**DIRECTIONS FOR THIS TASK**
All lines from the one containing "The image size is (271, 187)." down to the one containing "Click the 'Skipped: 2' text", both ends included, are to be given again exactly; omit the rest of the listing below.
BEGIN
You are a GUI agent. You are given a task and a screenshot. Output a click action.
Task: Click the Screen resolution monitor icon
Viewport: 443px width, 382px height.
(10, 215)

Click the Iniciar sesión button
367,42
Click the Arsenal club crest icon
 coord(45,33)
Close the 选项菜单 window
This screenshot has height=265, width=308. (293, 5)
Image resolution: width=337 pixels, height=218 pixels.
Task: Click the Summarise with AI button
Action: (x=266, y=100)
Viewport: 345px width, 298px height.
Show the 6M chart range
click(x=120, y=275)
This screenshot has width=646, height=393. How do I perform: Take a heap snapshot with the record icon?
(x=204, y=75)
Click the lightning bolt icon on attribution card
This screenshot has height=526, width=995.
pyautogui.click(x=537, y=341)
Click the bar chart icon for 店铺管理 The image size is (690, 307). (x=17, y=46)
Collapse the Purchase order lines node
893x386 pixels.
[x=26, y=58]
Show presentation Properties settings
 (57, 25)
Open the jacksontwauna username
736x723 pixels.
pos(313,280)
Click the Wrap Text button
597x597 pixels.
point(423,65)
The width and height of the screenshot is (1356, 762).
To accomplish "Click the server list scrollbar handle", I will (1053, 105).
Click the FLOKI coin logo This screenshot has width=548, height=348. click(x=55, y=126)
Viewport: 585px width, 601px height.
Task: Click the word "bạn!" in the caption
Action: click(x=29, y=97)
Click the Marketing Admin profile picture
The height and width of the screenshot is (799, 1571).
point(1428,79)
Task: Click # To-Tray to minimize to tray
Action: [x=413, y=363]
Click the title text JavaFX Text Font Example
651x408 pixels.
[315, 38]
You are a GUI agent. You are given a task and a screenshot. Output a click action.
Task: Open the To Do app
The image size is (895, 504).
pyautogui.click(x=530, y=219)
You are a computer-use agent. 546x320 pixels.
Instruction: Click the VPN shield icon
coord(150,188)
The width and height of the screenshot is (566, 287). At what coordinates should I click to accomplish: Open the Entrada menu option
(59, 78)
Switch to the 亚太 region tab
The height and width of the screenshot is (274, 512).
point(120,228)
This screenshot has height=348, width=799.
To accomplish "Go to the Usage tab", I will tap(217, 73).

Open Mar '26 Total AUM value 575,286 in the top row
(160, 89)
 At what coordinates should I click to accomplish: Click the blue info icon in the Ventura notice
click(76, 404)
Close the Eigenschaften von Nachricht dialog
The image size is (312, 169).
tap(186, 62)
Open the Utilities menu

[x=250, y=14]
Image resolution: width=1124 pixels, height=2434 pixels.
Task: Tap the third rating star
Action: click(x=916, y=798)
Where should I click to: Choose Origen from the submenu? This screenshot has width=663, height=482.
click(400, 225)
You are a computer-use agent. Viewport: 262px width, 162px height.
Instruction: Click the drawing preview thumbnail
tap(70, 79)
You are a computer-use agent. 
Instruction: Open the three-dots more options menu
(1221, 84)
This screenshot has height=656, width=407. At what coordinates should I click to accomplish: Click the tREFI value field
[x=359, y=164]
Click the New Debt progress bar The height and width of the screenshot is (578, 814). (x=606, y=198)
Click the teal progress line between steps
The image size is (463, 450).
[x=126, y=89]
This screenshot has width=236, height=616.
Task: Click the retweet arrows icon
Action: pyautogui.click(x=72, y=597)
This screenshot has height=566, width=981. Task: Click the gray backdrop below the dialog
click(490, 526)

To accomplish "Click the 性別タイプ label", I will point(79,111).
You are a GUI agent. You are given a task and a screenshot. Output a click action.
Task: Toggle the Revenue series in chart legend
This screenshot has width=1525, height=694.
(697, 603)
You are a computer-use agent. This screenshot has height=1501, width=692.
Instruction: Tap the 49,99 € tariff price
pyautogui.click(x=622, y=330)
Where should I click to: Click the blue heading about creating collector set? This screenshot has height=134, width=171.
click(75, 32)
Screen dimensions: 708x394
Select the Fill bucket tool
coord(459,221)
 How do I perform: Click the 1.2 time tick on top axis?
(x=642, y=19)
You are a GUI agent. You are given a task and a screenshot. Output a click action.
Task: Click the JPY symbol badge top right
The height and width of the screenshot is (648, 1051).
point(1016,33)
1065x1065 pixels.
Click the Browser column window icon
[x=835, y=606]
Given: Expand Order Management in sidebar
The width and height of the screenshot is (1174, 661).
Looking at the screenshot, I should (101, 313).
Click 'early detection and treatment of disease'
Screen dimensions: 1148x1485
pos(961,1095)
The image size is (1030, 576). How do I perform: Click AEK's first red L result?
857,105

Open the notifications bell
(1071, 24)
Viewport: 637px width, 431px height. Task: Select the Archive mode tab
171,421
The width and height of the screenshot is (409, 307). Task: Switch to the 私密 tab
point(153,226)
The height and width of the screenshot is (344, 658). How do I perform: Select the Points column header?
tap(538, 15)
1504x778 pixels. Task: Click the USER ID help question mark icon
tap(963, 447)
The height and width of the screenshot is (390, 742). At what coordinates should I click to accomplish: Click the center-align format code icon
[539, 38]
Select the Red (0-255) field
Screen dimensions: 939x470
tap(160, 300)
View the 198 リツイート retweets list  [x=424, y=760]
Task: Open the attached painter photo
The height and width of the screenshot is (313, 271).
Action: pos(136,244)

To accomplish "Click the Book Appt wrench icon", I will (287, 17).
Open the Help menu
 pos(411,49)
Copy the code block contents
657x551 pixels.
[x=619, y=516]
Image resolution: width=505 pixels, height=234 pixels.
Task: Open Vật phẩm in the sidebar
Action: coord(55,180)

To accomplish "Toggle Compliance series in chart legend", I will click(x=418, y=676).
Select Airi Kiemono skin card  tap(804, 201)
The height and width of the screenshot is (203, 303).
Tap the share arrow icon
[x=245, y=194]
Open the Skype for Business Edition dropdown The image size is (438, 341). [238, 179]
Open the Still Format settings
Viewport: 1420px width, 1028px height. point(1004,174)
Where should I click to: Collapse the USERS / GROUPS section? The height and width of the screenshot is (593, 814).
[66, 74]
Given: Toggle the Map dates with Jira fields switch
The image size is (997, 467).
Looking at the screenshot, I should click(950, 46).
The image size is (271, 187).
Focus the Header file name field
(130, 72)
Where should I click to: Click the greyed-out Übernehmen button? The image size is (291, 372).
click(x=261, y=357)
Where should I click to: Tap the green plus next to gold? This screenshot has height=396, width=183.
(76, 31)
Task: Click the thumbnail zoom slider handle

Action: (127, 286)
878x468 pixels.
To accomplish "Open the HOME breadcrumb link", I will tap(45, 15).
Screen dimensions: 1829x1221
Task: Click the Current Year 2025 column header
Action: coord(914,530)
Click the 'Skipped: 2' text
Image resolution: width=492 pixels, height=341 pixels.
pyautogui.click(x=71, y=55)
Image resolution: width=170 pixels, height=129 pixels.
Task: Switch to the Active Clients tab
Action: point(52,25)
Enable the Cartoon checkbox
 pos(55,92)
END
**TASK SOLUTION**
The image size is (271, 187).
Focus the Header file name field
(130, 72)
Where should I click to: Click the greyed-out Übernehmen button? The image size is (291, 372).
click(x=261, y=357)
Where should I click to: Tap the green plus next to gold? This screenshot has height=396, width=183.
(76, 31)
Task: Click the thumbnail zoom slider handle

Action: (127, 286)
878x468 pixels.
To accomplish "Open the HOME breadcrumb link", I will tap(45, 15).
Screen dimensions: 1829x1221
Task: Click the Current Year 2025 column header
Action: coord(914,530)
Click the 'Skipped: 2' text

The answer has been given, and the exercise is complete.